- [Working data]

"""

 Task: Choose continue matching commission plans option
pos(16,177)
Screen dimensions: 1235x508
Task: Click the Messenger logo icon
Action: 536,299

"""

- [Assignment] Keeping every line exactly as it is, retype the listing.

- [Response box]
 Task: Choose continue matching commission plans option
pos(16,177)
Screen dimensions: 1235x508
Task: Click the Messenger logo icon
Action: 536,299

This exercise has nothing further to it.